2023'te 3 sandık mı kurulacak ?

Türkiye 2023 seçimleri için geri sayıma devam ederken Adalet Bakanı Bekir Bozdağ, seçimlerde başörtüsü konusundaki anayasa değişikliği referandumu sandığı ile birlikte 3 sandığın kurulacağı iddiasına yanıt verdi.

Adalet Bakanı Bekir Bozdağ, 'başörtüsüne anayasal güvence' konusunda yapılan anayasa değişikliği teklifi ve gelinen sürece ilişkin açıklamalar yaptı.

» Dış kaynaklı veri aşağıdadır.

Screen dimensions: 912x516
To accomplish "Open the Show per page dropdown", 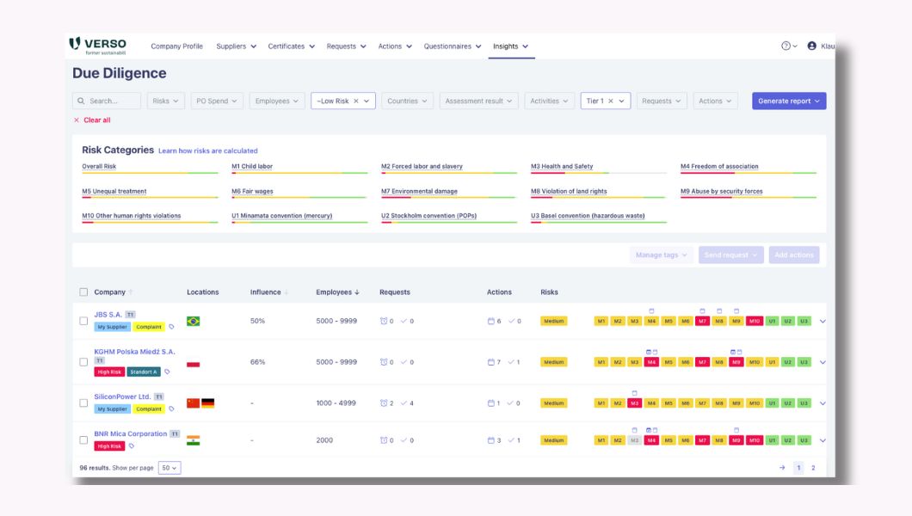I will pos(168,467).
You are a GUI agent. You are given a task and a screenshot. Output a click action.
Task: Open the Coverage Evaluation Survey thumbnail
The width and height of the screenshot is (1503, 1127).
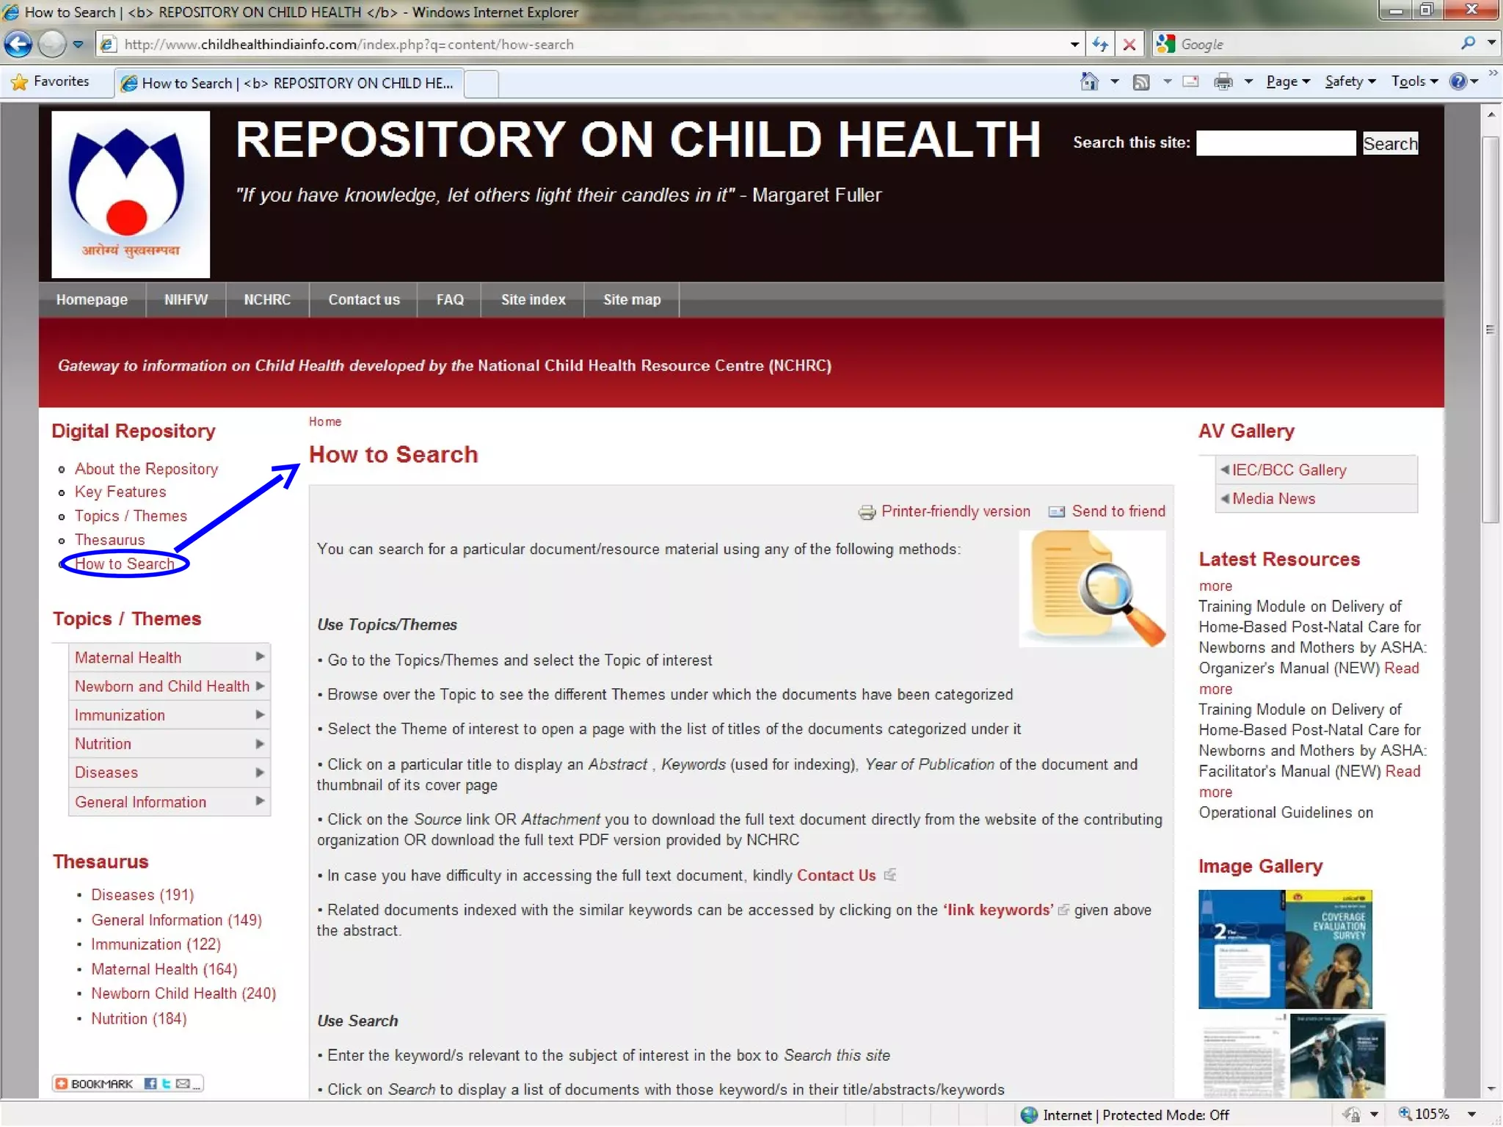coord(1328,949)
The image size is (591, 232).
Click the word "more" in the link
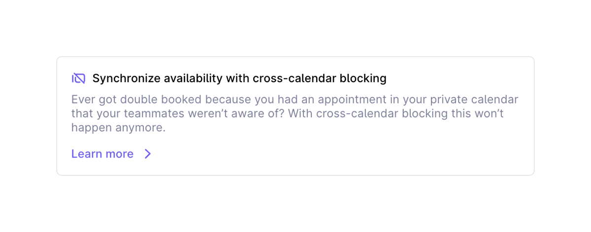(x=120, y=154)
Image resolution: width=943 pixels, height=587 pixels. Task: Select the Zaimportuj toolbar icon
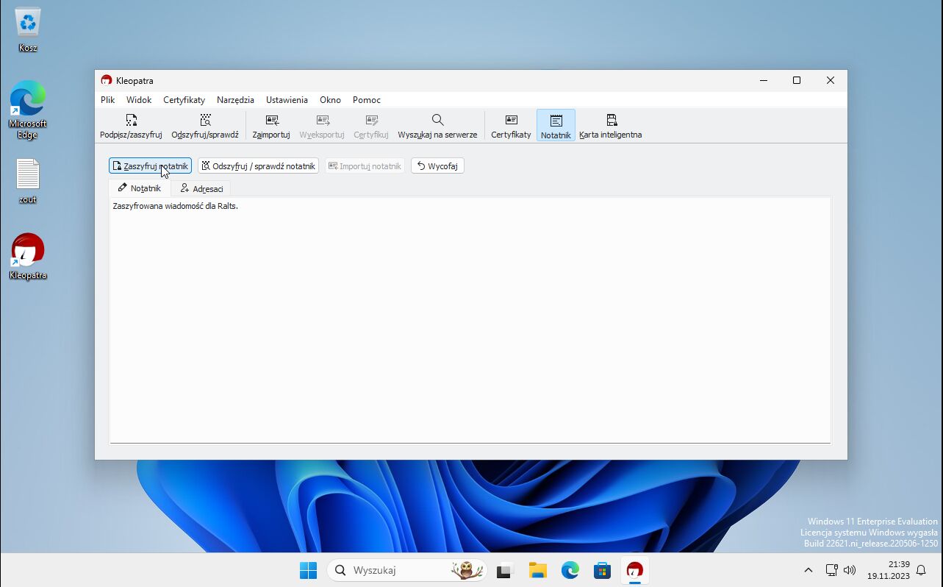tap(271, 126)
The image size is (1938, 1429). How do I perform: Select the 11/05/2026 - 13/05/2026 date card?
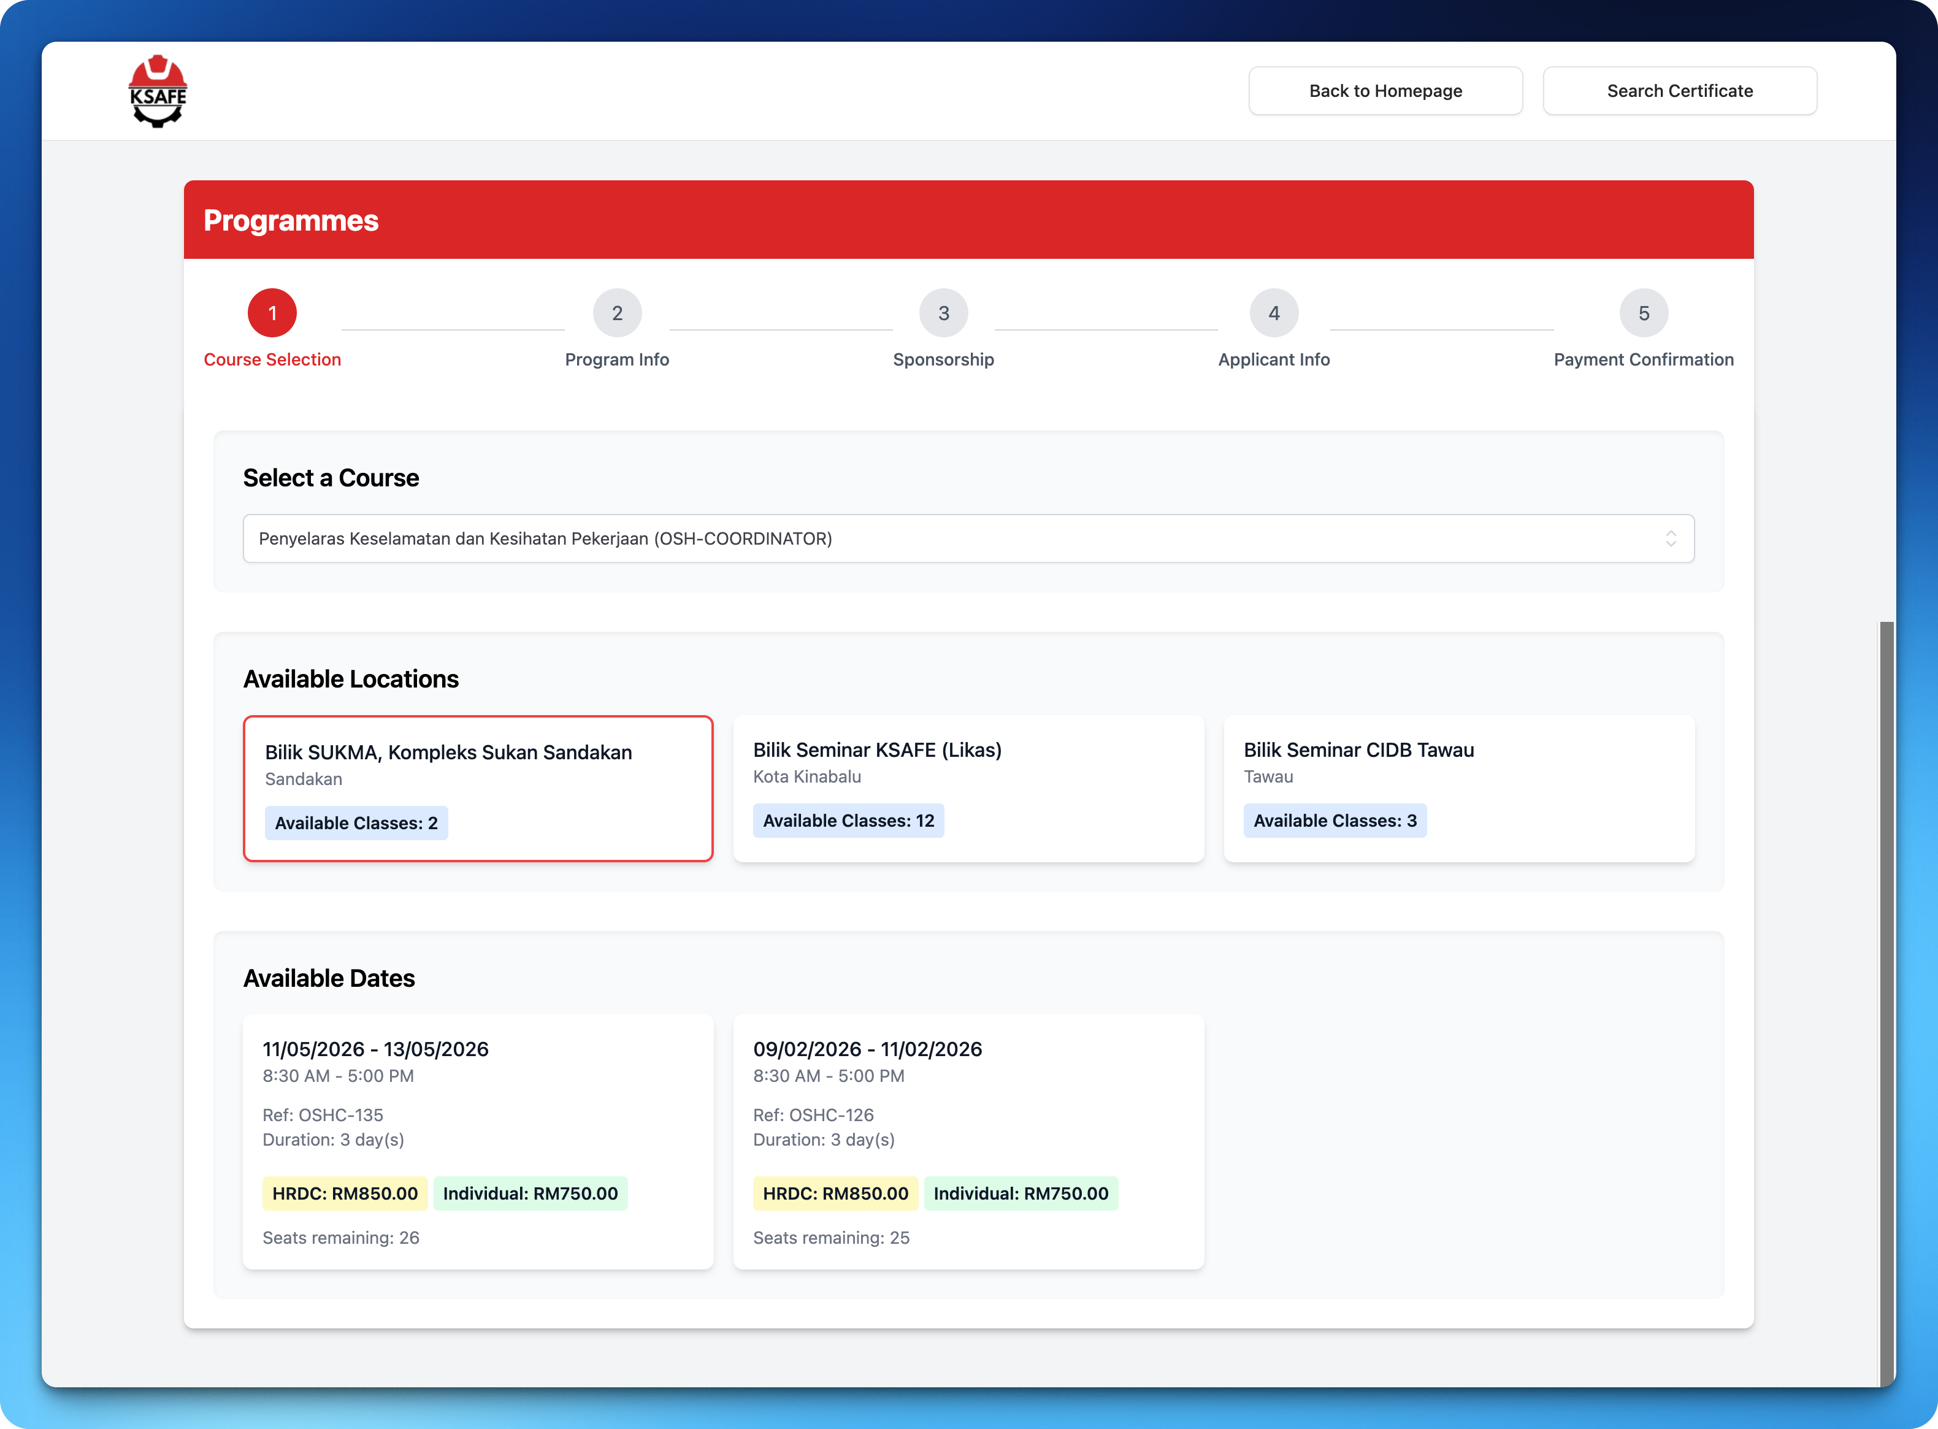pos(477,1143)
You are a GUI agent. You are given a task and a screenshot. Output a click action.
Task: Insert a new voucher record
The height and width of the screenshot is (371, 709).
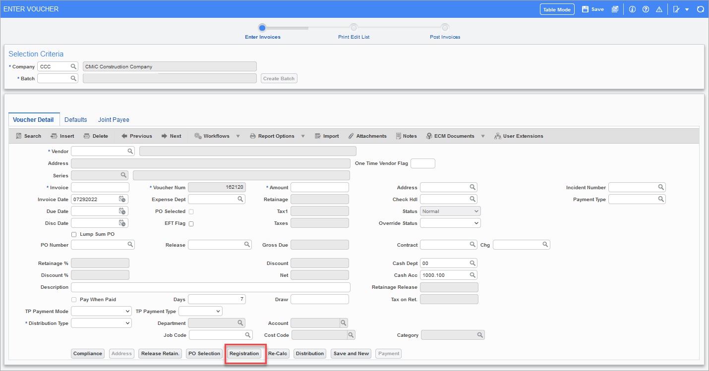click(62, 136)
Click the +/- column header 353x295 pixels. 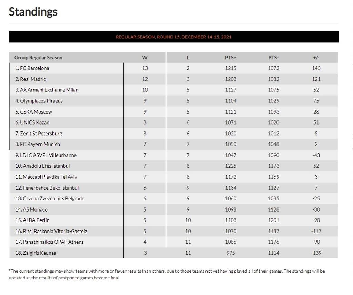coord(316,58)
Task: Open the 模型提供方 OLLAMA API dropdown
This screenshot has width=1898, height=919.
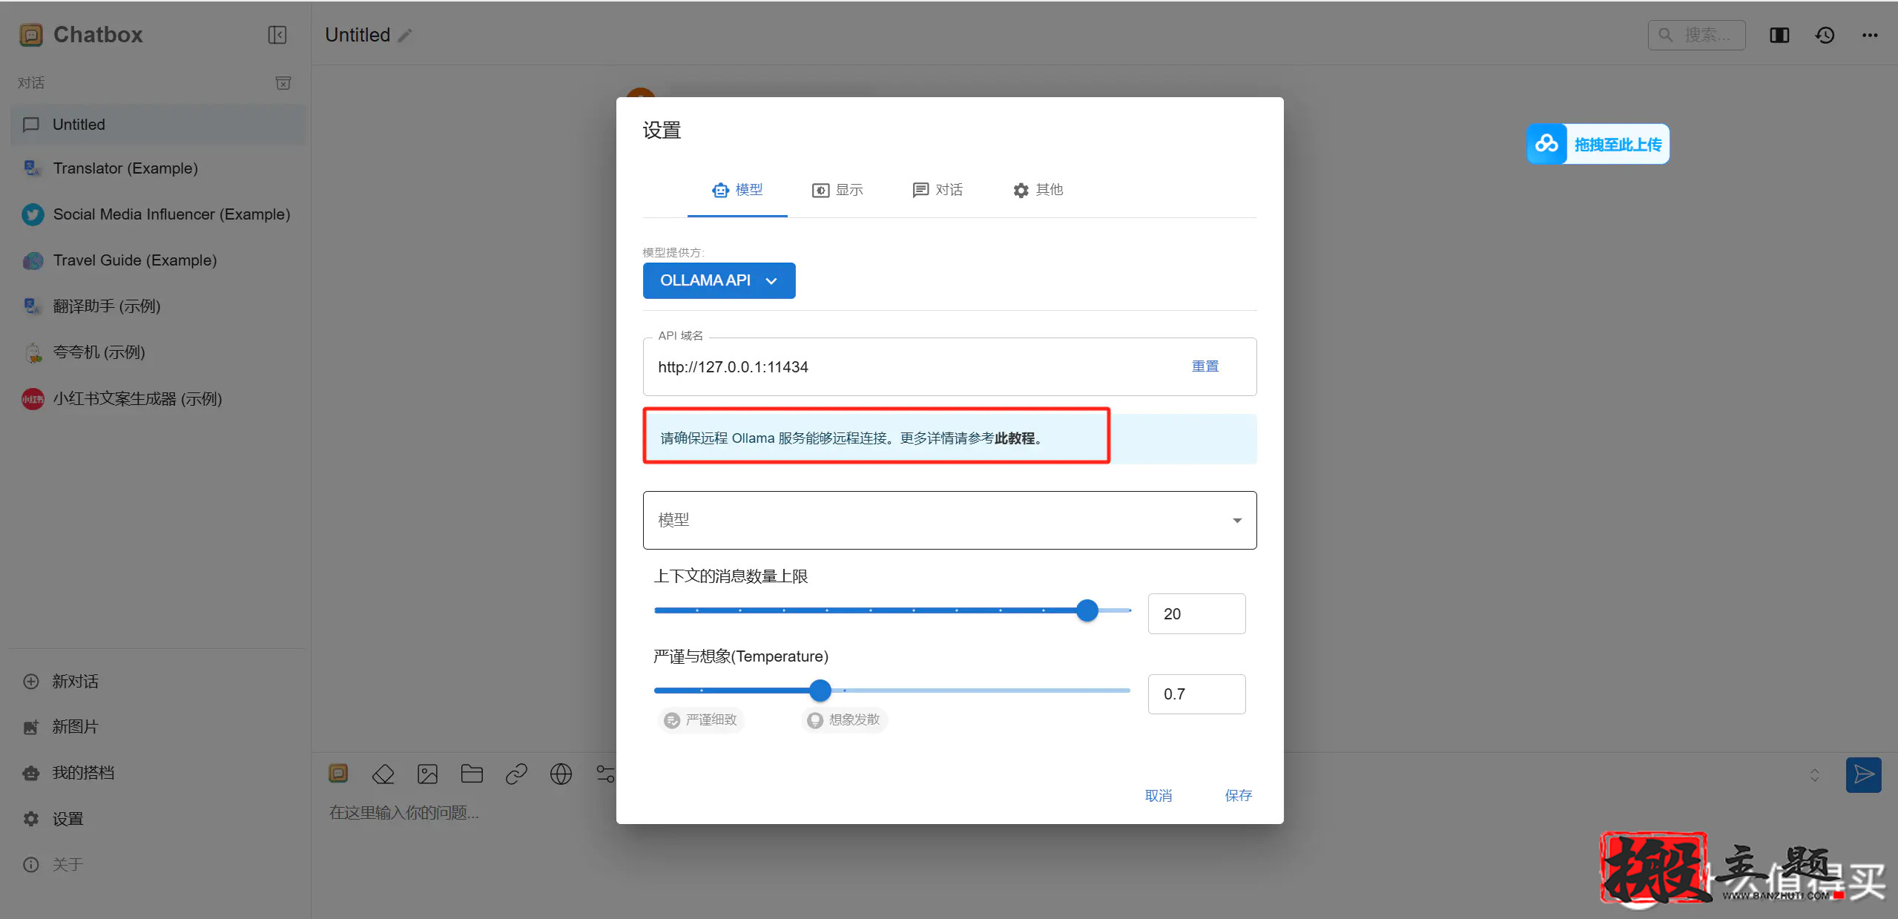Action: (x=718, y=280)
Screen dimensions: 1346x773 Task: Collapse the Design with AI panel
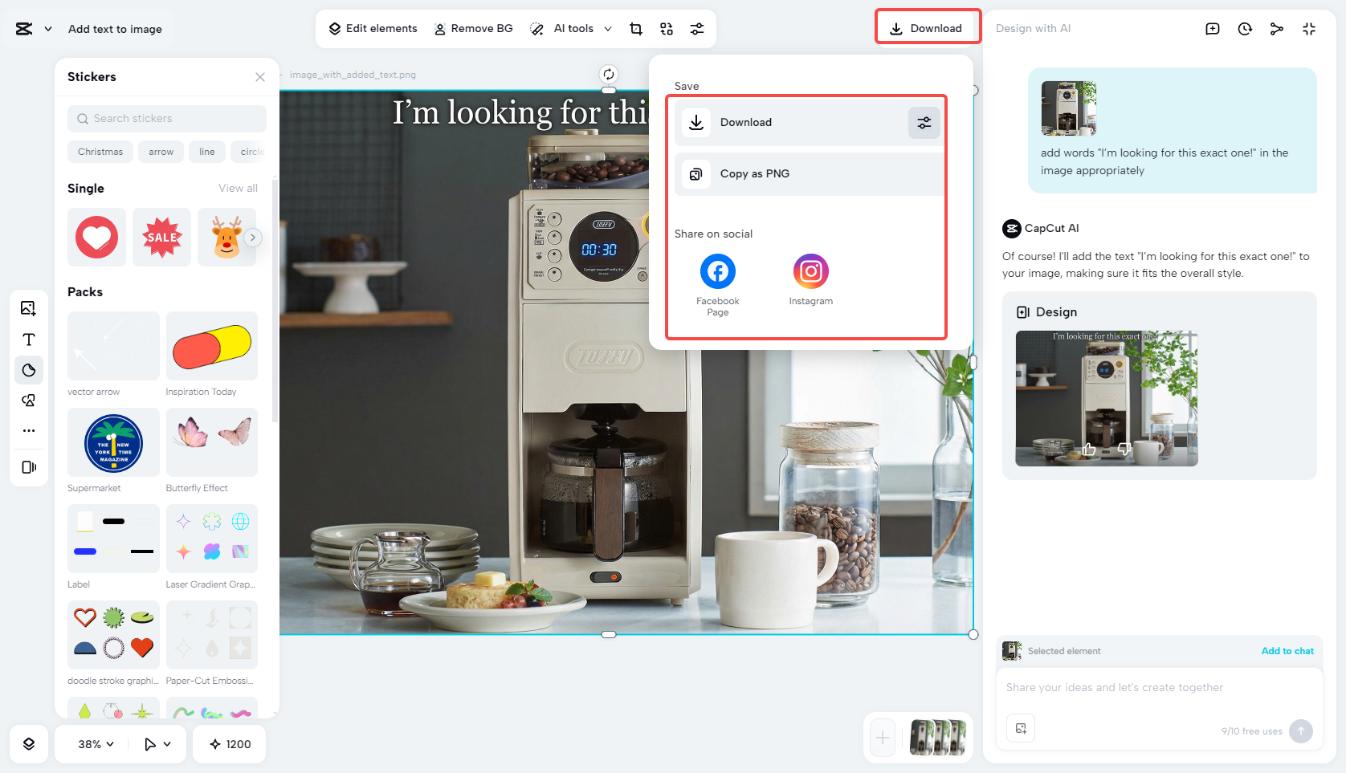pos(1309,28)
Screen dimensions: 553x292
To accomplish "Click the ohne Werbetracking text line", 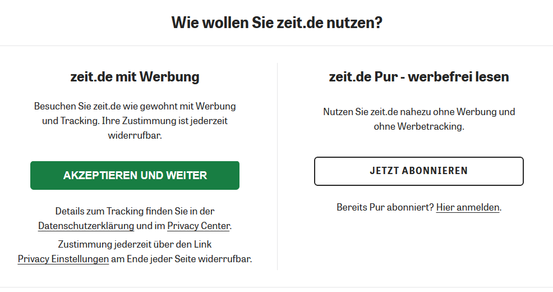I will 418,126.
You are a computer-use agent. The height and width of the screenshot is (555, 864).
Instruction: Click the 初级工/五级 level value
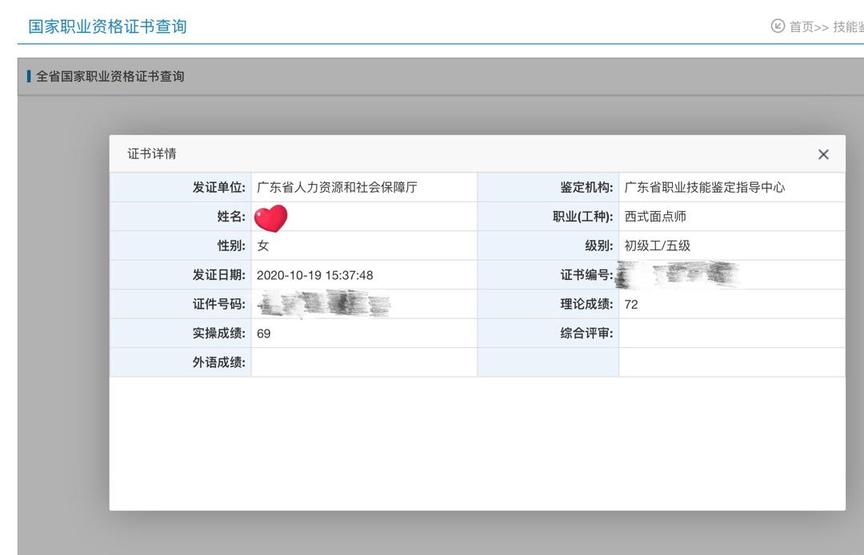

DHA’ya konuşan Bozdağ, "Sayın Kılıçdaroğlu durduk yerde neden bu konuyu gündeme getirdi? Kendi ve sözcülerinin açıklamalarına baktığımızda toplumda bir endişe olduğunu, ‘Acaba CHP güç sahibi olursa; Türkiye’de başörtüsü konusundaki kazanılmış haklar ve gelinen noktada bir dönüş olur mu?' bu endişeyi belli ki CHP’liler arazide gördüler. Bu endişeye bir karşılık olarak, ‘biz gelirsek bunlar olmayacak’ mesajını vermek ve siyasi bir hesapla bunu yaptığı görülüyor" dedi.

Bozdağ, ‘bu teklifin verilişini sağlayan’ bir başka şeyin Cumhurbaşkanlığı Hükümet Sistemi olduğunu, yeni sistemde iktidar olmak için yüzde 50+1 gerektiğini, CHP’nin yüzde 25 olan oyunu artırmak için kendi dışındaki çevrelere açılmak istediğini söyledi.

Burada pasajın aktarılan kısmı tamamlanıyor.